Companies in the European Union will face tougher anti-money laundering rules after the Council of the European Union this week approved an overhaul of AML rules for the bloc.

Officials said the rules use the Financial Action Task Force (FATF) recommendations as a basis, but go beyond those measures in some circumstances. European Parliament already agreed to the proposal at the end of last year.

The new AML rules “will provide much greater transparency of the shadowy business structures that are at the heart of money laundering schemes, as well as schemes used by businesses to avoid their tax responsibility,” MEP Judith Sargentini of the Netherlands, said after parliament passed the measure in December.

Known as the Fourth Anti-Money Laundering Directive (AMLD), the EU regulation will cover a greater number of transactions by cutting the reporting threshold for cash payments from €15,000 to €10,000. That applies to traders of goods as well as providers of gambling services.

The directive mandates firms to take a risk-based approach in order to better focus their efforts. Tougher due diligence provisions mean banks and other obliged entities have to conduct enhanced due diligence in cases where risks are perceived as greater. However, banks can use a simplified due diligence process in low-risk cases under the new rules. Overall, bankers, lawyers, auditors, and others will be required to exercise greater vigilance for suspicious transactions.

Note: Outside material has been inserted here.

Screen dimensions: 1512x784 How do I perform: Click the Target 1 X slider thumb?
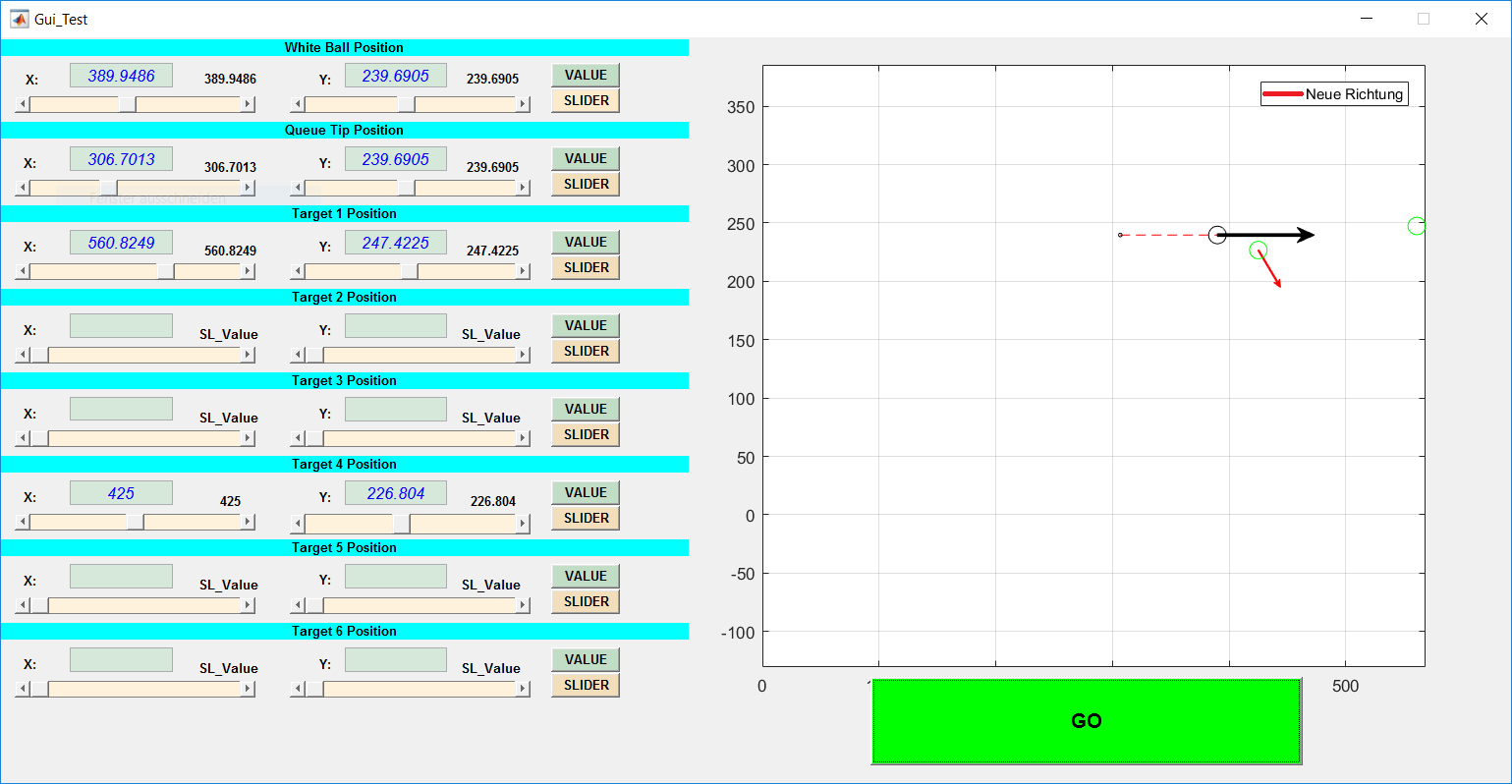point(166,272)
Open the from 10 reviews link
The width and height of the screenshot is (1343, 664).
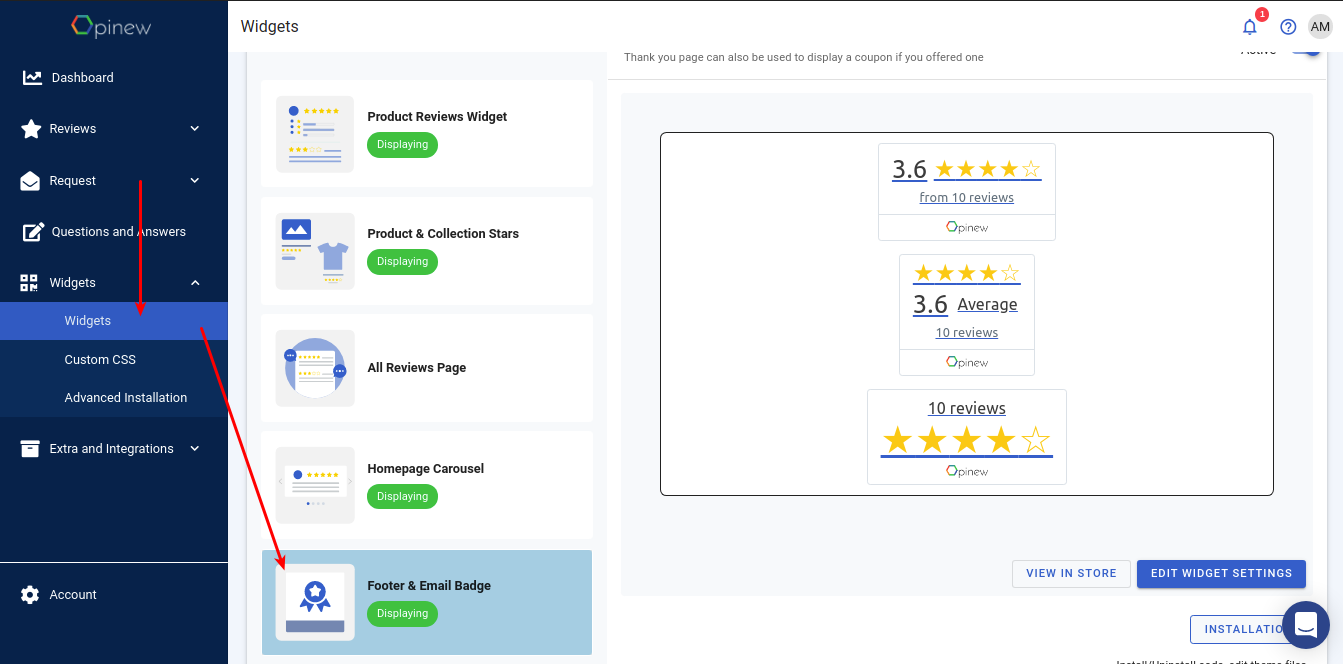[x=966, y=197]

New central registries will be created for beneficial ownership information on companies, accessible to authorities, financial intelligence divisions, banks and other obliged entities. Others able to demonstrate a “legitimate interest” will be able to access some of the stored data, including the name, month and year of birth, nationality, country of residence, nature and extent of beneficial interest held. That falls short of what transparency advocates had urged, but the EU directive allows Member States to establish public registers if they wish. Beneficial ownership of trusts will be listed wherever the trust generates tax consequences.

Austrian officials said the beneficial ownership requirements do not go far enough when it comes to avoiding “the abuse of trusts for the purpose of money laundering and terrorist financing,” according to Member State declarations made when the Council approved the measure. Instead of registering where tax consequences would apply, trusts should register in the Member State by whose laws they are governed. The directive’s wording “opens the floodgates to abuse,” Austria’s declaration warned, but in the end said it agreed with the political compromise reached.

Providers of gambling services will now be required to perform due diligence for transactions of €2,000 or more. The EU rules will allow Member States to exempt certain services in “proven low-risk circumstances” from some or all of the requirements, but those exemptions would be subject to a detailed risk assessment. Casinos will not be eligible for exemptions.

The directive also sets maximum fines of at least twice the amount of the benefit resulting from a breach in compliance or €1 million. Those fines are stiffer for credit or financial institutions, which face a maximum fine of €5 million or 10 percent of total annual turnover for cases involving legal persons, or €5 million for cases involving a natural person.

Member States will have two years to implement the new AML rules.